### Exercise details
Rewrite the listing below with each occurrence of "Add to basket" swapped for "Add to cart", keeping every other character as it is.

### Dataset content

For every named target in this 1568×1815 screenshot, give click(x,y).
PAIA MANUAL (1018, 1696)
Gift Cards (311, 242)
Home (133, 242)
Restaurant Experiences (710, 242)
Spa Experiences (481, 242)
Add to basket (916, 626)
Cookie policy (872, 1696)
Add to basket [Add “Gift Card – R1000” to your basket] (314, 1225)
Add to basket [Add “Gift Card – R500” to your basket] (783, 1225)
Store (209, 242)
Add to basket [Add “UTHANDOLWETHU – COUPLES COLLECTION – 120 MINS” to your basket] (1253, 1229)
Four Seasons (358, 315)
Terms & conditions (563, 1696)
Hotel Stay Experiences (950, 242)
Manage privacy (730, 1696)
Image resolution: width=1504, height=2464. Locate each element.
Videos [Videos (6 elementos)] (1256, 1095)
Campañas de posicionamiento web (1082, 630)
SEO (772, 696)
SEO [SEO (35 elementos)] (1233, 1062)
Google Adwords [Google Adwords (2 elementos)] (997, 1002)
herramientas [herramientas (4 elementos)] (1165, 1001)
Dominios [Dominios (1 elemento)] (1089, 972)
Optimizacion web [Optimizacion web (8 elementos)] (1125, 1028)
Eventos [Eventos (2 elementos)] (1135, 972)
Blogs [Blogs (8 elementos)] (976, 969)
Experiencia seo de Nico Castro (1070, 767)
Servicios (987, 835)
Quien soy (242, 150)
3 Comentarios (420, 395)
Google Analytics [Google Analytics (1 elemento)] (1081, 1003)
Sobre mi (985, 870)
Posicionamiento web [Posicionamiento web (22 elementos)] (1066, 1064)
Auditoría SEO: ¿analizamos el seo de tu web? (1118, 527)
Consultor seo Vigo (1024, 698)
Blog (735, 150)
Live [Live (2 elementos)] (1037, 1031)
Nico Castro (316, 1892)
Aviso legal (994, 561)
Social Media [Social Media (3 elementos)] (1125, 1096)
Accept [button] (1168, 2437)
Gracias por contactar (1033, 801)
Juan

### Solution below
For every named target in this 1568×1815 screenshot, give click(x,y).
PAIA MANUAL (1018, 1696)
Gift Cards (311, 242)
Home (133, 242)
Restaurant Experiences (710, 242)
Spa Experiences (481, 242)
Add to cart (916, 626)
Cookie policy (872, 1696)
Add to cart [Add “Gift Card – R1000” to your basket] (314, 1225)
Add to cart [Add “Gift Card – R500” to your basket] (783, 1225)
Store (209, 242)
Add to cart [Add “UTHANDOLWETHU – COUPLES COLLECTION – 120 MINS” to your basket] (1253, 1229)
Four Seasons (358, 315)
Terms & conditions (563, 1696)
Hotel Stay Experiences (950, 242)
Manage privacy (730, 1696)
Image resolution: width=1504, height=2464. Locate each element.
Videos [Videos (6 elementos)] (1256, 1095)
Campañas de posicionamiento web (1082, 630)
SEO (772, 696)
SEO [SEO (35 elementos)] (1233, 1062)
Google Adwords [Google Adwords (2 elementos)] (997, 1002)
herramientas [herramientas (4 elementos)] (1165, 1001)
Dominios [Dominios (1 elemento)] (1089, 972)
Optimizacion web [Optimizacion web (8 elementos)] (1125, 1028)
Eventos [Eventos (2 elementos)] (1135, 972)
Blogs [Blogs (8 elementos)] (976, 969)
Experiencia seo de Nico Castro (1070, 767)
Servicios (987, 835)
Quien soy (242, 150)
3 Comentarios (420, 395)
Google Analytics [Google Analytics (1 elemento)] (1081, 1003)
Sobre mi (985, 870)
Posicionamiento web [Posicionamiento web (22 elementos)] (1066, 1064)
Auditoría SEO: ¿analizamos el seo de tu web? (1118, 527)
Consultor seo Vigo (1024, 698)
Blog (735, 150)
Live [Live (2 elementos)] (1037, 1031)
Nico Castro (316, 1892)
Aviso legal (994, 561)
Social Media [Social Media (3 elementos)] (1125, 1096)
Accept [button] (1168, 2437)
Gracias por contactar (1033, 801)
Juan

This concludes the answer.